Saved entries
★ ★ ★ ★ ★ ★ ★

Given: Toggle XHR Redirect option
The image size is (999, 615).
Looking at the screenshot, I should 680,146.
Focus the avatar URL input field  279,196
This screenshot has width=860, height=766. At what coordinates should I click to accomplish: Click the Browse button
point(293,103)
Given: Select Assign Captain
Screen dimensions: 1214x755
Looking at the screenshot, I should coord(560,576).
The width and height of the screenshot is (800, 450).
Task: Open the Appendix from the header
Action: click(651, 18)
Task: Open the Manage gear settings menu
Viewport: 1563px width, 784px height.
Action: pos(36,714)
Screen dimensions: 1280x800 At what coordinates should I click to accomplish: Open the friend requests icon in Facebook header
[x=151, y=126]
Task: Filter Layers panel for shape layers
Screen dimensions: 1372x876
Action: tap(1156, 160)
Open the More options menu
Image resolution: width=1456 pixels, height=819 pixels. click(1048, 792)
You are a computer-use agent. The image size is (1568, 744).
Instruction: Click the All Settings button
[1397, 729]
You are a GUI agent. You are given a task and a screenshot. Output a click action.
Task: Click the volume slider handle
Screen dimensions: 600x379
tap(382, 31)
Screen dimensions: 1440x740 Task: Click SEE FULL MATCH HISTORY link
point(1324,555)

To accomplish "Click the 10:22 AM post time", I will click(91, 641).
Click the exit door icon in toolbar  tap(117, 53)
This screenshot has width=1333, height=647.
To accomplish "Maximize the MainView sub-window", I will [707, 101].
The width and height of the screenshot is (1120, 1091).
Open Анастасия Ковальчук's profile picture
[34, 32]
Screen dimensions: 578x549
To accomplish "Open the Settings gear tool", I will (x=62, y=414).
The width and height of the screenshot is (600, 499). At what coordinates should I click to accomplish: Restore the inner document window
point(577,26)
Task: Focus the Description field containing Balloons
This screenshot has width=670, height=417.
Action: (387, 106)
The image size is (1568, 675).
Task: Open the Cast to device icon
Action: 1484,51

★ ★ ★ ★ ★ ★ ★

▶ [Directions for this task]
Repeat the data word for word.

▶ [Answer for this exercise]
Given: Toggle XHR Redirect option
The image size is (999, 615).
Looking at the screenshot, I should 680,146.
Focus the avatar URL input field  279,196
This screenshot has width=860, height=766. At what coordinates should I click to accomplish: Click the Browse button
point(293,103)
Given: Select Assign Captain
Screen dimensions: 1214x755
Looking at the screenshot, I should coord(560,576).
The width and height of the screenshot is (800, 450).
Task: Open the Appendix from the header
Action: click(651, 18)
Task: Open the Manage gear settings menu
Viewport: 1563px width, 784px height.
Action: pos(36,714)
Screen dimensions: 1280x800 At what coordinates should I click to accomplish: Open the friend requests icon in Facebook header
[x=151, y=126]
Task: Filter Layers panel for shape layers
Screen dimensions: 1372x876
Action: tap(1156, 160)
Open the More options menu
Image resolution: width=1456 pixels, height=819 pixels. click(1048, 792)
You are a computer-use agent. The image size is (1568, 744).
Instruction: Click the All Settings button
[1397, 729]
You are a GUI agent. You are given a task and a screenshot. Output a click action.
Task: Click the volume slider handle
Screen dimensions: 600x379
tap(382, 31)
Screen dimensions: 1440x740 Task: Click SEE FULL MATCH HISTORY link
point(1324,555)

To accomplish "Click the 10:22 AM post time", I will click(91, 641).
Click the exit door icon in toolbar  tap(117, 53)
This screenshot has width=1333, height=647.
To accomplish "Maximize the MainView sub-window", I will [707, 101].
The width and height of the screenshot is (1120, 1091).
Open Анастасия Ковальчук's profile picture
[34, 32]
Screen dimensions: 578x549
To accomplish "Open the Settings gear tool", I will (x=62, y=414).
The width and height of the screenshot is (600, 499). At what coordinates should I click to accomplish: Restore the inner document window
point(577,26)
Task: Focus the Description field containing Balloons
This screenshot has width=670, height=417.
Action: (387, 106)
The image size is (1568, 675).
Task: Open the Cast to device icon
Action: 1484,51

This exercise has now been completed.